CHAPTER XLVII
Coming to know a new acquaintance was, thought Marise, as though you stood back of a painter, watching him stroke by stroke paint the portrait of a sitter whom you could not see.
Of course Mr. Neale Crittenden, like every one else, was physically quite visible, and, like every one else, entirely hidden by this apparent visibility. What you saw of people's surfaces and what was really there were two very different matters—Marise had learned this axiom if no other. What she saw of the newcomer was quite startlingly, disturbingly attractive to her. All the more reason to draw back warily and look carefully before she took a step forward. When on seeing him for the first time in the morning, or coming on him unexpectedly towering up above the crowd in some narrow, dark Roman street, she felt the ridiculous impulse to run to meet him like a child, she told herself impatiently that it was due to mere physical elements—his health, the great strength which made itself felt in his quietest movements, and a certain expression of his deep-set eyes which might very well not have the slightest connection with his personality, which might be a mere trick of bone-structure, the way his eyes were set in his head perhaps. They chose the show priests for the great festivals at Lourdes for some such casual gifts of physical magnetism.

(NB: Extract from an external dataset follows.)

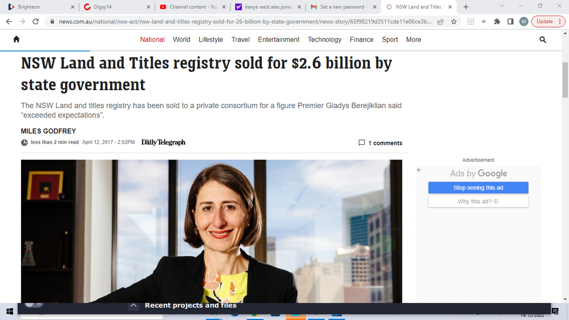
Task: Expand the Recent projects and files panel
Action: pyautogui.click(x=133, y=306)
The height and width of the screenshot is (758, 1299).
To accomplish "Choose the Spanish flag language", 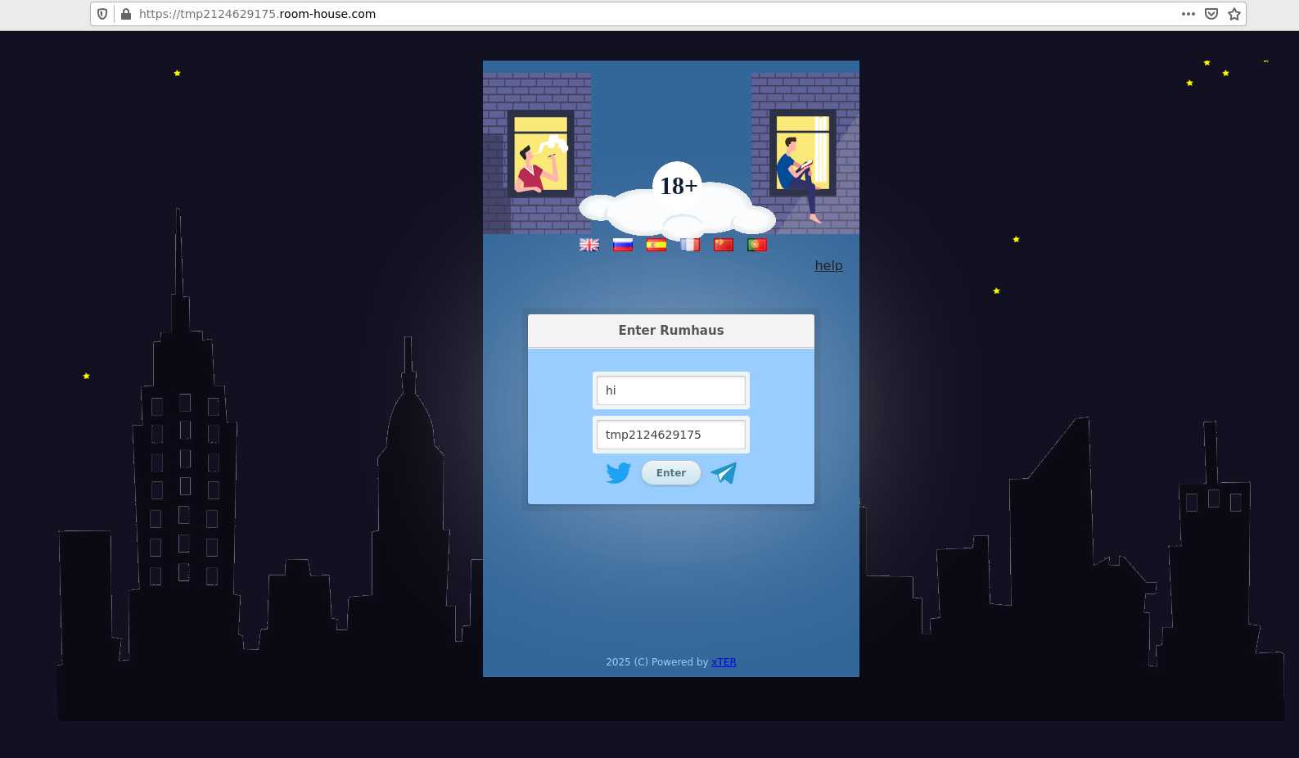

No, there was nothing whatever to be known from surfaces, Marise told herself. The subject of the portrait was always really quite invisible behind the thick, thick screen of his physical presence. All that was safe to do was to watch the strokes by which one by one he himself painted his own portrait.

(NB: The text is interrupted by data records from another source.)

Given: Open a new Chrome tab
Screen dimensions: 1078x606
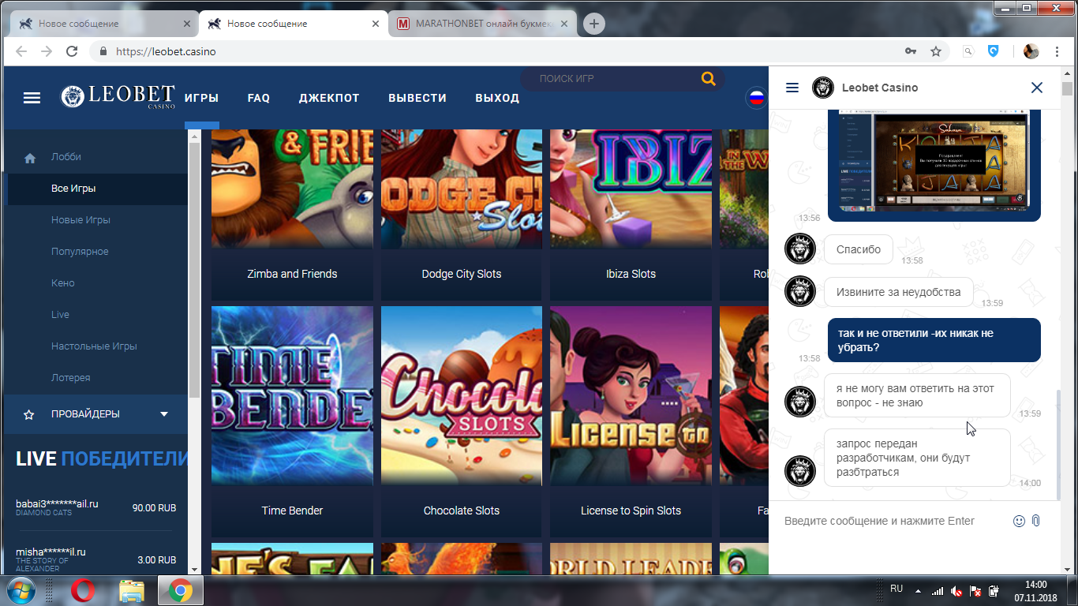Looking at the screenshot, I should [593, 24].
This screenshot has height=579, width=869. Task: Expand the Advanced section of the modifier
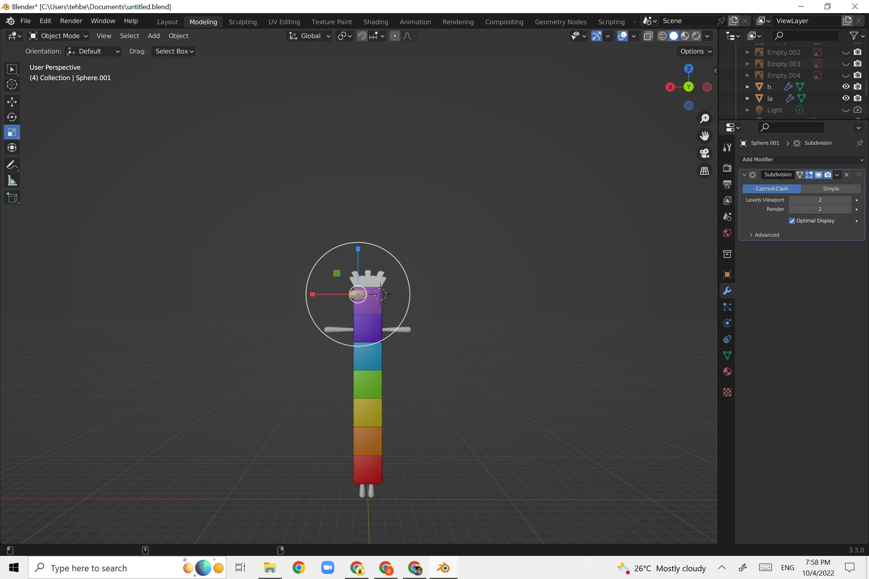coord(766,234)
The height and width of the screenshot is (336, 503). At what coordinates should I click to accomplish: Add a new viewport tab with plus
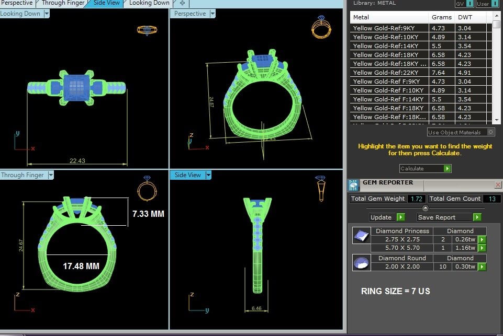(182, 3)
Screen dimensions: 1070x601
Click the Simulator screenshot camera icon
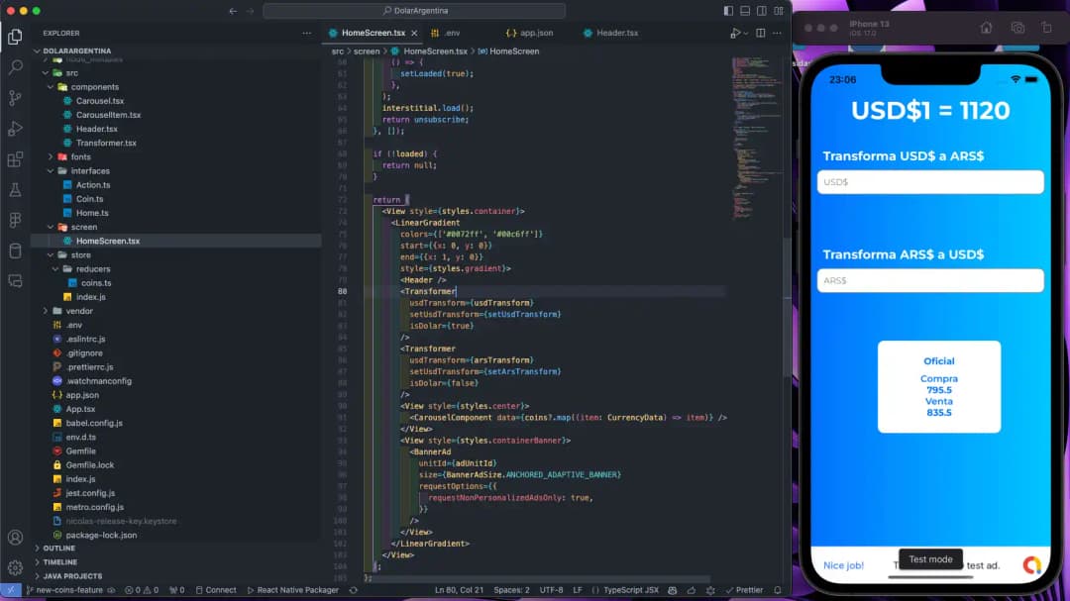(x=1017, y=29)
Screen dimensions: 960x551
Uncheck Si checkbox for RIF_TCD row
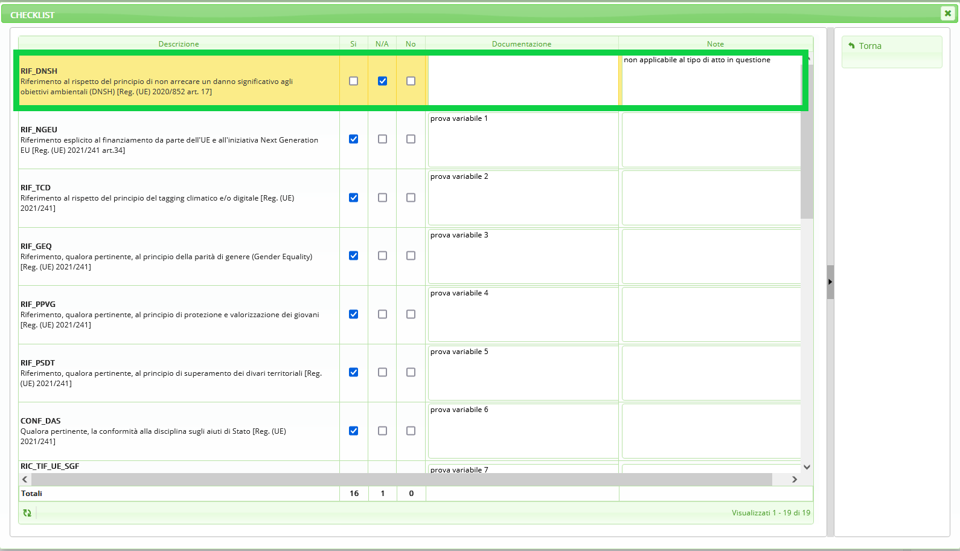[x=354, y=198]
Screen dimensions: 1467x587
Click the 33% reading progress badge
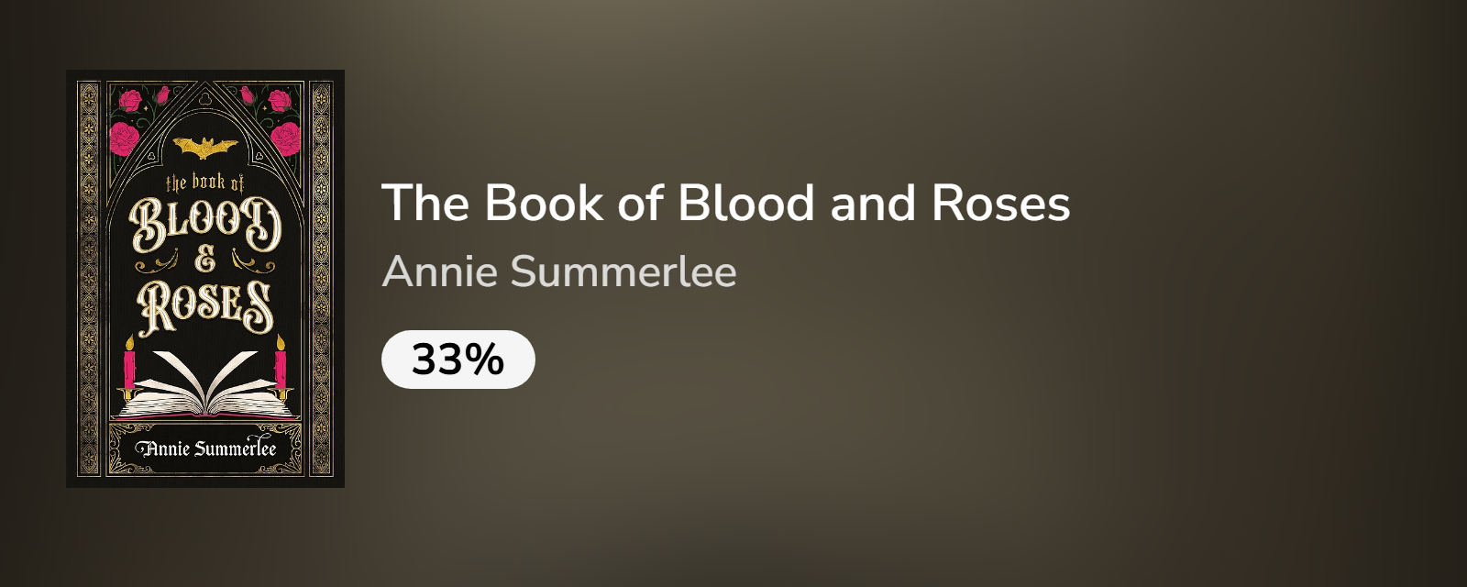(x=458, y=359)
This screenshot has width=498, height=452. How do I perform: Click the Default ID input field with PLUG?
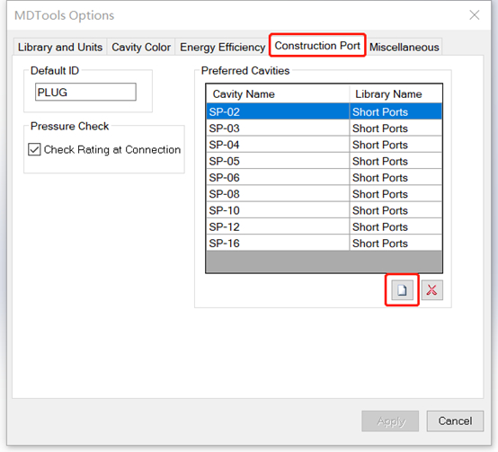coord(85,92)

Marise often told herself all this as she was hurrying down the corridor to be the first person in the breakfast room—the first, that is, after Mr. Crittenden, who was a very early riser.
I
To begin with there was the dashing outline sketch of the first two or three days when, in a few bold lines, he had seemed to set up the figure on the canvas; the rescue of the swallow; justice for the cat; that first walk and homesick talk about Ashley, and at the end those stammering words of his which had seemed to show—Oh, that had now turned unreal to Marise! He couldn't have said that—and meant it!
Then the soirée, the impression of force and originality he had made on the people he had met there, her natural certainty that he must of course have calculated that impression in order to profit by it—and then—at this recollection, Marise always laughed silently at her own astonishment when he had called Donna Antonia "a bad-tempered, stupid old woman." Donna Antonia certainly was that, and every one knew it. But nobody else would dream of saying it out loud, any more than they would give their honest impression of the ritual of a secret society.